The only remaining cause of action is the Fourth Cause of Action, which may have been tolled by Velasco et al. v. Chrysler Group, LLC. Plaintiff does not provide any further detail on the class action. However, the Court takes judicial notice on its own accord of the court docket for Velasco, which indicates that the case was finally resolved after appeal on August 23, 2018. Thus, the Fourth Cause of Action was tolled from November 1, 2013 to August 23, 2018. The Fourth Cause of Action thus ran from November 1, 2011 to November 1, 2013; and resumed running from August 23, 2018. The Fourth Cause of Action’s statute of limitation thus would have expired on August 23, 2020.
Defendants argue that the doctrine of laches bars all causes of action regardless of the statute of limitation. (Motion at pp. 14-15.) However, Defendant does not allege any harm or prejudice caused by the delay in bringing this action. Further California courts are generally guided by the applicable statute of limitations to determine whether a delay is unreasonable. (Vai v. Bank of America National Trust & Savings Ass’n (1961) 56 Cal.2d 329, 343.) Accordingly, the Fourth Cause of Action is not barred by the statute of limitations.
For the First, Second, Third, Fifth, and Sixth Causes of Action to survive this Motion, the Complaint needs to plead facts supporting tolling or delayed discovery. The Complaint, however, does not allege any facts regarding delayed discover or why it took Plaintiff over nearly 10 years to the discover the defects although the alleged should be visually apparent (such as broken interior lighting, visor, and storage latch). The Complaint does not allege any details regarding the vehicle’s repair history, such as the date or dates of any alleged service, and the repairs made or attempted.
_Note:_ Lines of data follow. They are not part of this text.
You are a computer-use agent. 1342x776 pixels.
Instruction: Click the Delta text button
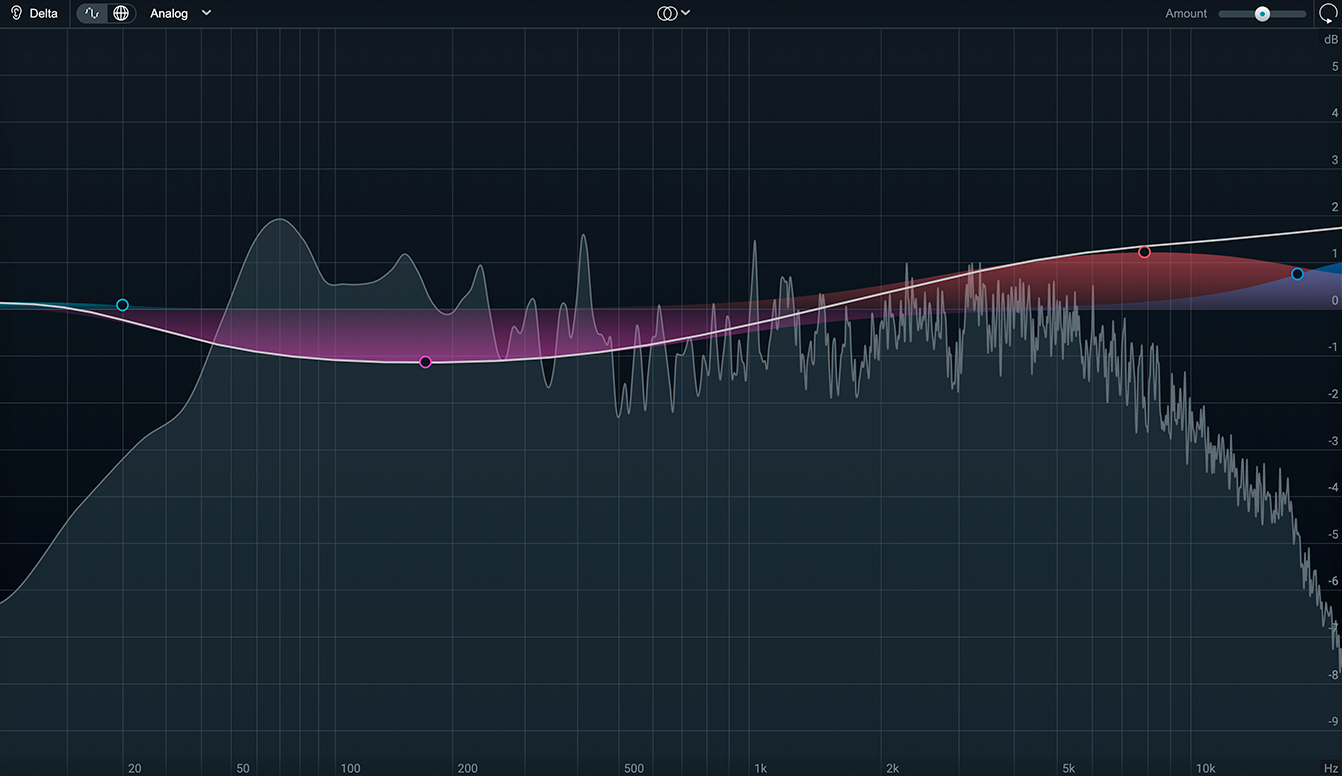(44, 14)
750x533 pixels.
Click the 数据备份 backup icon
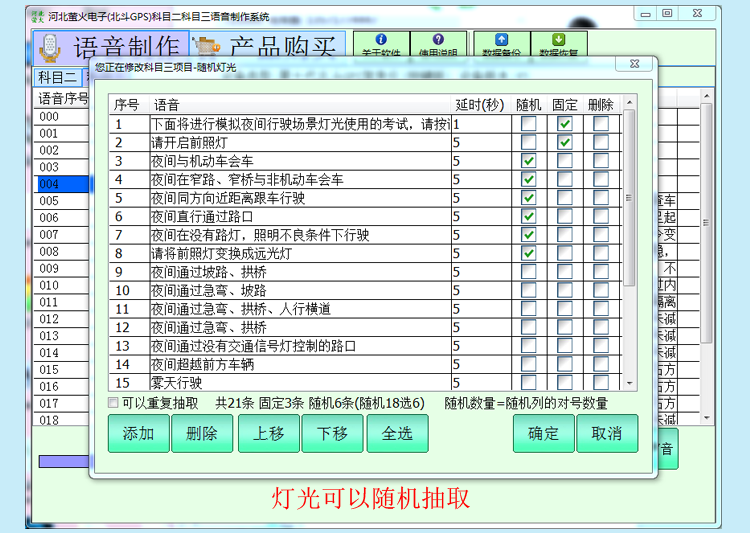pyautogui.click(x=501, y=40)
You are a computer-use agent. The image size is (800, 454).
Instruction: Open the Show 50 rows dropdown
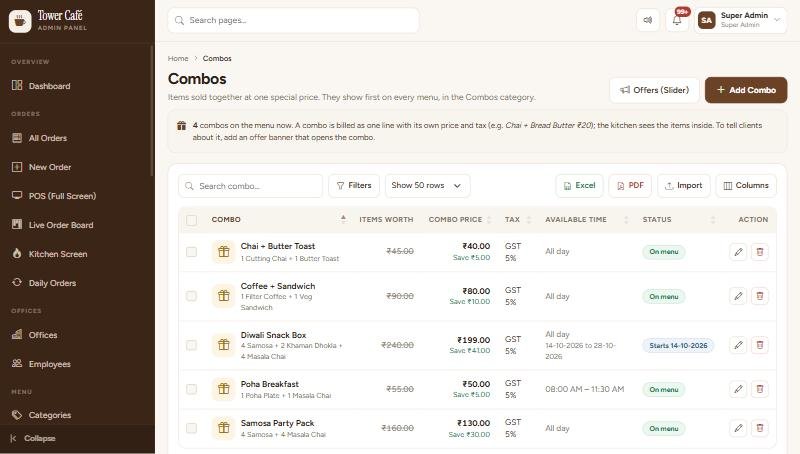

Therefore, the Complaint is untimely as to the First, Second, Third, Fifth and Sixth Causes of Action because the Complaint was not filed until January 7, 2019, several years after the expiration of the statutes of limitations in November 2011 and 2012. The Complaint fails to plead sufficient facts to invoke the doctrine of delayed discovery. The First, Second, Third, Fifth and Sixth Causes of Action are thus barred by the statutes of limitations.
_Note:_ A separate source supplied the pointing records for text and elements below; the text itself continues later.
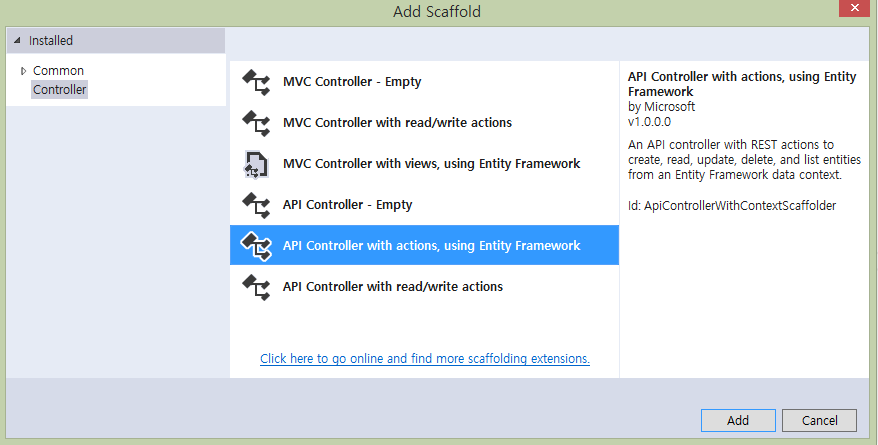The image size is (878, 445).
Task: Choose MVC Controller with read/write actions
Action: click(424, 123)
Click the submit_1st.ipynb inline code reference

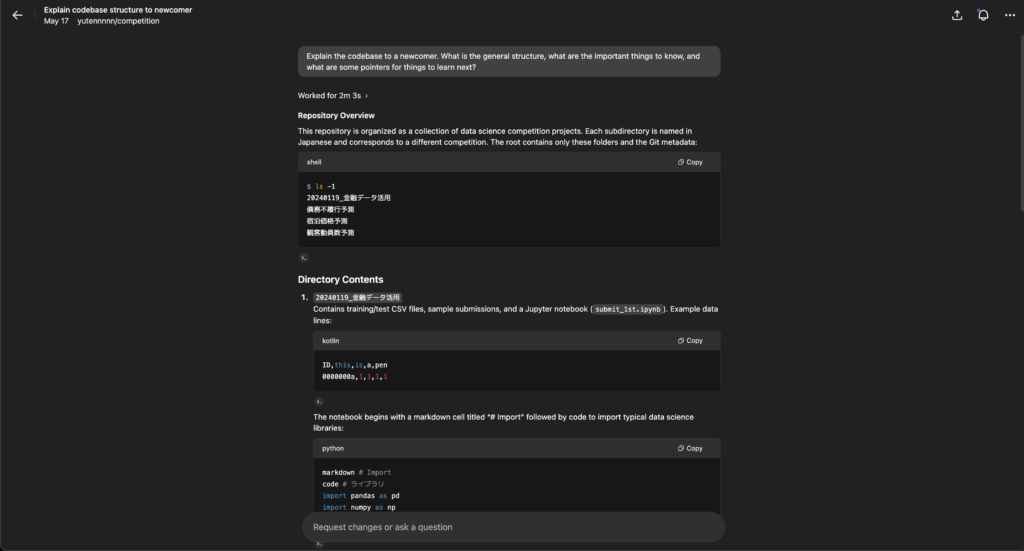click(x=628, y=309)
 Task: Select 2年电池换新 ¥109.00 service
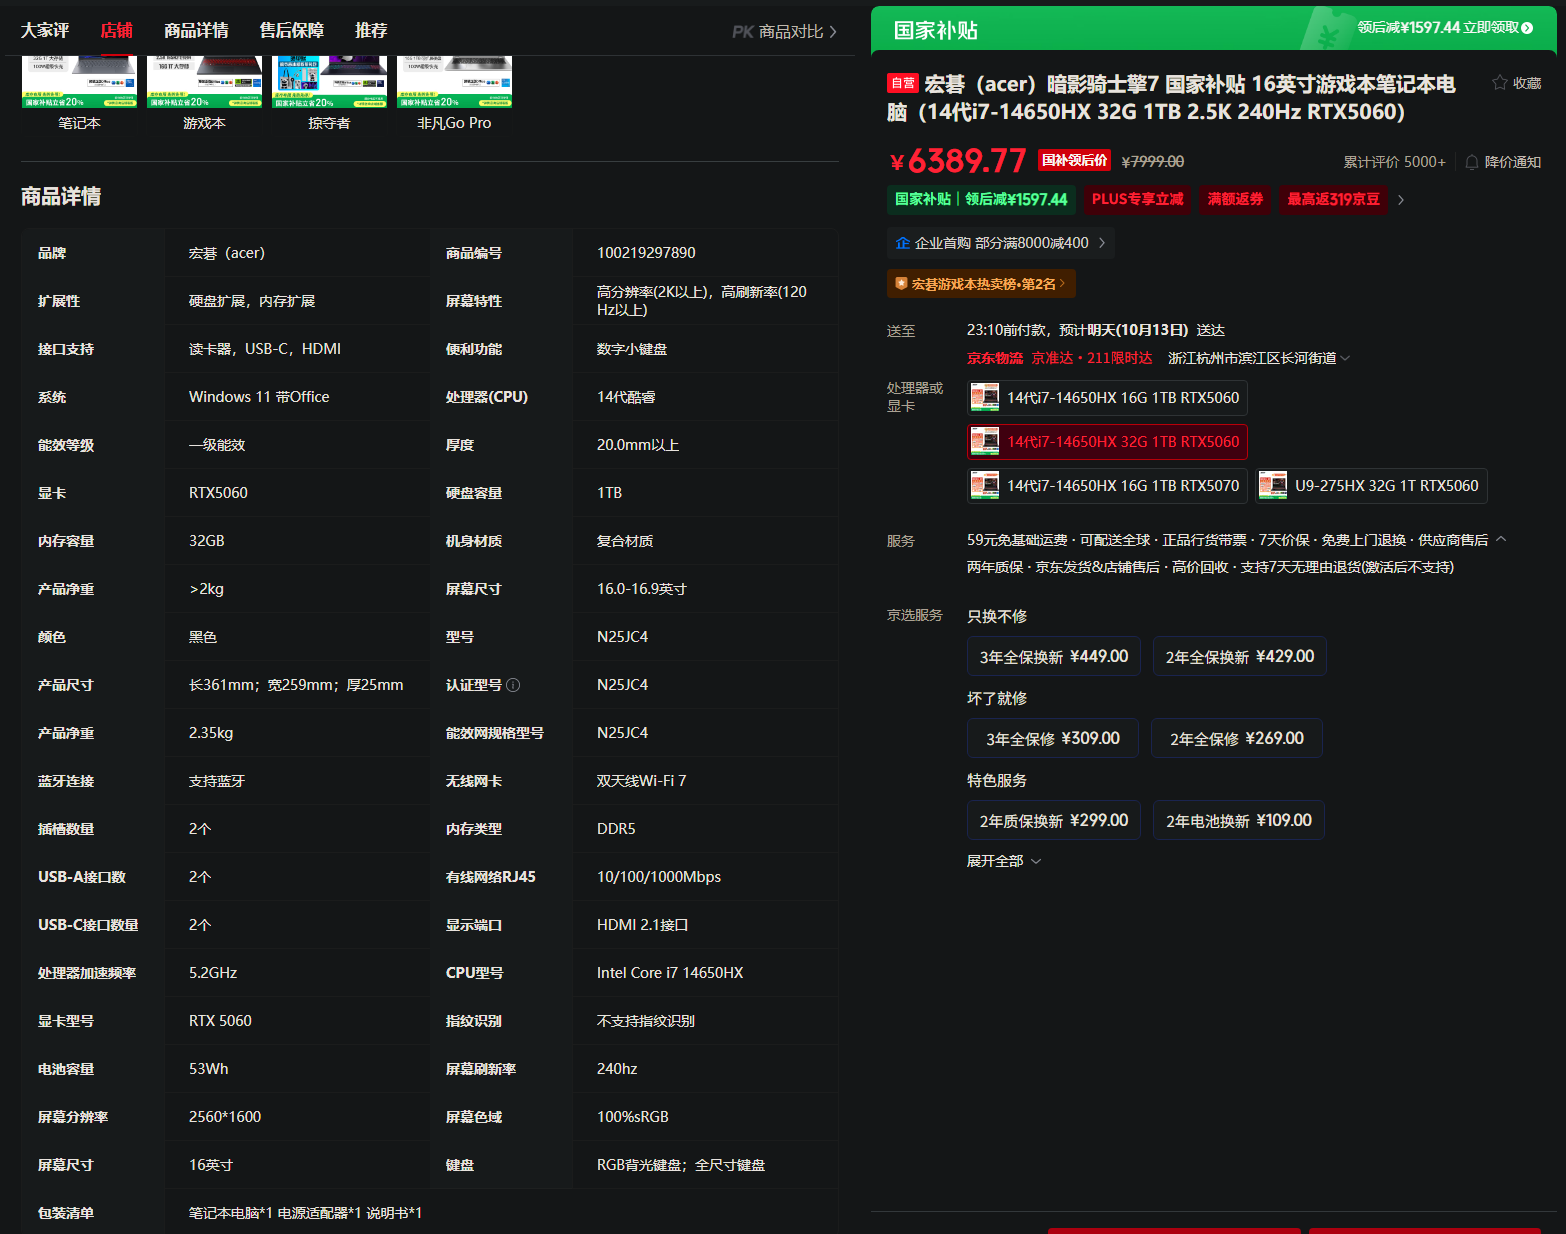(x=1239, y=821)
The Fourth Cause of Action is not barred by the statue of limitations. Because this Motion does not challenge the Fourth Cause of Action on any other grounds, the Fourth Cause of Action survives this Motion.
Accordingly, the Motion for Judgment on the Pleadings is GRANTED with leave to amend as to the First, Second, Third, Fifth and Sixth Causes of Action; and DENIED as to the Fourth Cause of Action.